I follow the tutorial to write some linear regression code about boston price, it worked very well and the loss became smaller, when I wanted to paint the graph in matplotlib, I found the graph not showed as what in my mind.
I searched,but could not solve my question.
import pandas as pd
from sklearn.datasets import load_boston
from sklearn.preprocessing import StandardScaler
from sklearn.model_selection import train_test_split
from sklearn.metrics import mean_squared_error
import torch
from torch.autograd import Variable
import matplotlib.pyplot as plt
if __name__ == '__main__':
boston = load_boston()
col_names = ['feature_{}'.format(i) for i in range(boston['data'].shape[1])]
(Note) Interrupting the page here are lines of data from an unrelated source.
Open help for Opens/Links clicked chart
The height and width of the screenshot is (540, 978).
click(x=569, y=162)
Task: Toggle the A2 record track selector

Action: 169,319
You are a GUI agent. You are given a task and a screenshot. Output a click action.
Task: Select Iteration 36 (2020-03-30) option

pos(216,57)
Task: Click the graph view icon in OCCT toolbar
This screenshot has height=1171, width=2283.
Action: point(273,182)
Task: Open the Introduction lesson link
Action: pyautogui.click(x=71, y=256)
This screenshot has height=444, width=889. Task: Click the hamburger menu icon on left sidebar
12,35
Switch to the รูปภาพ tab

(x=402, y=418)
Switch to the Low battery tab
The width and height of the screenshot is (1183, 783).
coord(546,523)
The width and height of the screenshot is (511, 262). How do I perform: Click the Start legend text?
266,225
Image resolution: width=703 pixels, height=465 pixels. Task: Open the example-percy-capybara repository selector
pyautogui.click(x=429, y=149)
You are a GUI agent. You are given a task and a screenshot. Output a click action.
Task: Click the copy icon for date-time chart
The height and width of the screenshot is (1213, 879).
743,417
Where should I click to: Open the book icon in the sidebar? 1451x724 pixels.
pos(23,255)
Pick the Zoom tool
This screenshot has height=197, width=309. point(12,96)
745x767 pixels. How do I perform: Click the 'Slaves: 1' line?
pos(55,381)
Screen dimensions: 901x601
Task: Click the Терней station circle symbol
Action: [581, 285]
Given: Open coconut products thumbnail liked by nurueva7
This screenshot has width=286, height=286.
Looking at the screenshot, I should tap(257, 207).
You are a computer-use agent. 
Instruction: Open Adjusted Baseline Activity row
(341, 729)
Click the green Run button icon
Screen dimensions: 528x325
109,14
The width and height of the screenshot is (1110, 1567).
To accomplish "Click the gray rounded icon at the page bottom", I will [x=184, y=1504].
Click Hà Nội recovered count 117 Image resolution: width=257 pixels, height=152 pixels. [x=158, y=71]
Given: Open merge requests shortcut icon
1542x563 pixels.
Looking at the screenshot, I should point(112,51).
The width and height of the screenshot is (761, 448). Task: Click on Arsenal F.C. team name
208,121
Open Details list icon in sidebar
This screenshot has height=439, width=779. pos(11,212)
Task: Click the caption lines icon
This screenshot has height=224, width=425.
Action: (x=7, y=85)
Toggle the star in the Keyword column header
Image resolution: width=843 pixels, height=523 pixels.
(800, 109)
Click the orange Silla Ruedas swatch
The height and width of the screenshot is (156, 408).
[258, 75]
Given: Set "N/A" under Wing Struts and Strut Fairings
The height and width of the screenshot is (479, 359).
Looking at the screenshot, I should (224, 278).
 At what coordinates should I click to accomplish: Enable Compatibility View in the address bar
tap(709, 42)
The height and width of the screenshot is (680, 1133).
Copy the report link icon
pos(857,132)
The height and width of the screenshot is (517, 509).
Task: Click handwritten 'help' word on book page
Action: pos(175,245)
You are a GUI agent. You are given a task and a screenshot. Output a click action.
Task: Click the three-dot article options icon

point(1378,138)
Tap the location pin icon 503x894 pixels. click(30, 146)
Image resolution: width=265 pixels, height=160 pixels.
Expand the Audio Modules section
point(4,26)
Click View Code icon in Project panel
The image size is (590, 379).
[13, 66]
df_full = pd.DataFrame(boston['data'], columns=col_names)
scalers_dict = {}
for col in col_names:
scaler = StandardScaler()
df_full[col] = scaler.fit_transform(df_full[col].values.reshape(-1, 1))
scalers_dict[col] = scaler
x_train, x_test, y_train, y_test = train_test_split(df_full.values, boston['target'], test_size=0.2, random_state=2)
model = torch.nn.Sequential(torch.nn.Linear(x_train.shape[1], 1), torch.nn.ReLU())
criterion = torch.nn.MSELoss(reduction='mean')
optimizer = torch.optim.Adam(model.parameters(), lr=0.1)
n_epochs = 2000
train_loss = []
test_loss = []
x_train = Variable(torch.from_numpy(x_train).float(), requires_grad=True)
y_train = Variable(torch.from_numpy(y_train).float())
for epoch in range(n_epochs):
y_hat = model(x_train)
loss = criterion(y_hat, y_train)
optimizer.zero_grad()
loss.backward()
optimizer.step()
epoch_loss = loss.data ** (1/2)
train_loss.append(epoch_loss)
if (epoch + 1) % 250 == 0:
print("{}:loss = {}".format(epoch + 1, epoch_loss))
order = y_train.argsort()
y_train = y_train[order]
x_train = x_train[order, :]
model.eval()
predicted = model(x_train).detach().numpy()
actual = y_train.numpy()
print('predicted:", predicted[:5].flatten(), actual[:5])
plt.plot(predicted.flatten(), 'r-', label='predicted')
plt.plot(actual, 'g-', label='actual')
plt.show()
why the predict were the same result like [22.4413, 22.4413, ...],
in the picture, it's a horizontal line.
I'm a very beginner to deeplearning, thank you very much for your help!